Nevertheless, issues of economies of scale and scope may be associated with fixed investments in specialized medical equipment and skilled human capital. The centralization and regionalization of cancer treatment may be associated with a higher technical quality of care and might also be associated with the need to use these resources at economically efficient levels. Some cost elements, such as local labor and the availability of generic drugs since initial clinical trials were conducted, will clearly be lower in the contemporary setting of developing countries than in many of the cost-effectiveness studies reviewed earlier.

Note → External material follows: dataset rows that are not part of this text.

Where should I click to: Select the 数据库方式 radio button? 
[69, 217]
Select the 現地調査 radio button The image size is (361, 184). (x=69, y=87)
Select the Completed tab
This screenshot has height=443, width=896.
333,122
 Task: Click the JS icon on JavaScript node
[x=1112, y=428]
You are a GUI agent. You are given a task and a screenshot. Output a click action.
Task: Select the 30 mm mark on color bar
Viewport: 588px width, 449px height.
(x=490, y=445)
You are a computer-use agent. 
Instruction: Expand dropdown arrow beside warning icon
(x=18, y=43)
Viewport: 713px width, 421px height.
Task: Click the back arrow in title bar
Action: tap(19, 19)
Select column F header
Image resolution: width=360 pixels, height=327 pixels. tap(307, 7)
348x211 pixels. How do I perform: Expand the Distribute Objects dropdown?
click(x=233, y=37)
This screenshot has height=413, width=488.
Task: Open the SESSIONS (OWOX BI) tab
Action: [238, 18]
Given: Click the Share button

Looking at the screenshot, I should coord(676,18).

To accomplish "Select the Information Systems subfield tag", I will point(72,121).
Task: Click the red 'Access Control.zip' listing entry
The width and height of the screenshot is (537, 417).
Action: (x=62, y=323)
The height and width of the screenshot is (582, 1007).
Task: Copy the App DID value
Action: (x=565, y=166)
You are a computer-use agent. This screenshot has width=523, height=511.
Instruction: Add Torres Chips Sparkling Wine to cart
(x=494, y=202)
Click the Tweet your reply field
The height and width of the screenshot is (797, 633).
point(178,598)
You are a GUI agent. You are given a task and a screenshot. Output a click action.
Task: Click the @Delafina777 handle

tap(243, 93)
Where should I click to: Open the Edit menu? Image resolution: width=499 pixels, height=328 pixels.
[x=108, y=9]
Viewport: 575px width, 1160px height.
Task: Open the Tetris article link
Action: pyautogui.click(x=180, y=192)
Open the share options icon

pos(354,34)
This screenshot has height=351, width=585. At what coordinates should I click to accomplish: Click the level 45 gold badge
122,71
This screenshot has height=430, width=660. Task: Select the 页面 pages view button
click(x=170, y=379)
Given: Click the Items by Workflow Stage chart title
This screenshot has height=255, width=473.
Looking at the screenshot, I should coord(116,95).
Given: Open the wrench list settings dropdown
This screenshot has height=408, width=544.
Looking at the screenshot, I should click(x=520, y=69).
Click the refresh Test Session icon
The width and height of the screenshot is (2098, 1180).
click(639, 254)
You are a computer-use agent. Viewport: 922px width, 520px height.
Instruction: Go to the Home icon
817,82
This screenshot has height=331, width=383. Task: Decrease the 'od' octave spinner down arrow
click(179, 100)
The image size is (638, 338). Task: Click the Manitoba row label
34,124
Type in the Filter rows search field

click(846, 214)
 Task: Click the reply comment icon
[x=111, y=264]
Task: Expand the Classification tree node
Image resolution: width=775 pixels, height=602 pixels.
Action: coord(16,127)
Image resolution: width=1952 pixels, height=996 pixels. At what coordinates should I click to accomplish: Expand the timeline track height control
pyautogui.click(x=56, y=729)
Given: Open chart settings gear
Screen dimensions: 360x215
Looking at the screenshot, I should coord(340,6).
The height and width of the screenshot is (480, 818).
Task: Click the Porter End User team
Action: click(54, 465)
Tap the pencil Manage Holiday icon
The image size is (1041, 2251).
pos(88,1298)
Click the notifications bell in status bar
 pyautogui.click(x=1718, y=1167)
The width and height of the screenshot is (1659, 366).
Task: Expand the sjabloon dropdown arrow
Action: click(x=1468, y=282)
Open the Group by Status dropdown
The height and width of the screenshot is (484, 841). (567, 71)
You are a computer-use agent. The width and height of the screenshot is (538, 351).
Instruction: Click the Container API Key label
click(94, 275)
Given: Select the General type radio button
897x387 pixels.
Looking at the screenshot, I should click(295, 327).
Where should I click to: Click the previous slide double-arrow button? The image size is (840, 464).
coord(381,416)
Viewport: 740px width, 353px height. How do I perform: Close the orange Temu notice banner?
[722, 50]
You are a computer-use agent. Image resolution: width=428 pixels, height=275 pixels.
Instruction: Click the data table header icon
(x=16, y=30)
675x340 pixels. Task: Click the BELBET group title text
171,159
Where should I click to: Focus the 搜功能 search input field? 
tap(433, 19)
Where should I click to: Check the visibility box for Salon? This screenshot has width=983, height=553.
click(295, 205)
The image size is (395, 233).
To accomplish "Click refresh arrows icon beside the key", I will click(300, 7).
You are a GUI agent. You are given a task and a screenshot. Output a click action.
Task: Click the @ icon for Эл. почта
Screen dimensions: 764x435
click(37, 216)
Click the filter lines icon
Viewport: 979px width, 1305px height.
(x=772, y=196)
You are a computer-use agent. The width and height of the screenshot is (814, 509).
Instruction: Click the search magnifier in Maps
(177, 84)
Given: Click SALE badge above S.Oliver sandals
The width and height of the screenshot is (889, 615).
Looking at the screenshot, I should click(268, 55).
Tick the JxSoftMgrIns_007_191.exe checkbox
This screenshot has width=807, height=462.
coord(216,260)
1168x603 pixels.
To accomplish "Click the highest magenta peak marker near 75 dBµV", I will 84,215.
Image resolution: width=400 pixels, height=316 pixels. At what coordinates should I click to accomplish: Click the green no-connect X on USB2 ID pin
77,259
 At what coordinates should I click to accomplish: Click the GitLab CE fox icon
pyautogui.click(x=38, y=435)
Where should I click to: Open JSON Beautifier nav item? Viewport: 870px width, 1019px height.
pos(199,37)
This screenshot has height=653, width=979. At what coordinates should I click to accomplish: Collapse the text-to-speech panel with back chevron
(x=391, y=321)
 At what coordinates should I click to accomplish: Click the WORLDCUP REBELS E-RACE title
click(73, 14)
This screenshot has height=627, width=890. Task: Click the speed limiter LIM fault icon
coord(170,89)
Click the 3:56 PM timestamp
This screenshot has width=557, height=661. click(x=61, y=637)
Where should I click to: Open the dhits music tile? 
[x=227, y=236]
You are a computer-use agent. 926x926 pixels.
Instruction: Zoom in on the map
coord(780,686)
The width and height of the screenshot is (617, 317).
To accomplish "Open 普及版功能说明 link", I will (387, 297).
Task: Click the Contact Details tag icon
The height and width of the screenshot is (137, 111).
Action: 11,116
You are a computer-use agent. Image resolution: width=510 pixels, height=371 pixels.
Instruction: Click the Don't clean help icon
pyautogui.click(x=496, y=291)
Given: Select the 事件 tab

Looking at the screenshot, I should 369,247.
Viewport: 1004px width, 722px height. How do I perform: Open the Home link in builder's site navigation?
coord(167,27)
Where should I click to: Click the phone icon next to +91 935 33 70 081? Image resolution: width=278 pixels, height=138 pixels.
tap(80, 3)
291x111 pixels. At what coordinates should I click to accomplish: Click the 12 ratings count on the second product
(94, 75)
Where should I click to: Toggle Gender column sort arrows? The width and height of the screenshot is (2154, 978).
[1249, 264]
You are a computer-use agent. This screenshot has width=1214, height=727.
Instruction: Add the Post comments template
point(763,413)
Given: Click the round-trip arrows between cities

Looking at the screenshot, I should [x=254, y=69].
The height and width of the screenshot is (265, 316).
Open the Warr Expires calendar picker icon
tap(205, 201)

Finally, developments in cancer treatment, especially in relation to chemotherapy, are extremely dynamic. For example, the 1999 WHO list of essential drugs for cancer therapy (Sikora and others 1999; WHO 2003a), includes 5-fluorouracil as a priority one (essential) drug and irinotecan as a priority three (palliative benefit only) drug for the treatment of colorectal cancer. Just five years later, in many developed countries the following drugs, in addition to irinotecan, have been added to the basic regimen of 5-fluorouracil plus leucovorin for the treatment of colorectal cancer: oxaliplatin, bevacizumab, and cetuximab. Whereas 5-fluorouracil-based treatment of metastatic colorectal cancer increased median survival from 8 to 12 months, the newer drugs increase median survival to 21 months or more, at a significantly increased economic cost. In the United States, the drug cost of 5-fluorouracil-based therapy ranges from US$63 to US$263 for the initial eight weeks of therapy. Adding irinotecan or oxaliplatin increases the drug cost to about US$10,000, and adding bevacizumab or cetuximab adds another US$20,000 to US$30,000 to the cost of initial treatment. If the latter drugs are used over the longer term as envisioned, the average cost of supplying the drugs to a single patient could approach US$300,000. Those estimates do not consider the additional costs of chemotherapy preparation, administration, and supervision and supportive care (Schrag 2004). The situation is similar for other common cancers. Clearly, low-and middle-income countries cannot afford to make the newest cancer drugs widely available to cancer patients; however, this example illustrates the need for periodic updating of available chemotherapy options along with evaluations of the incremental costs and benefits associated with them.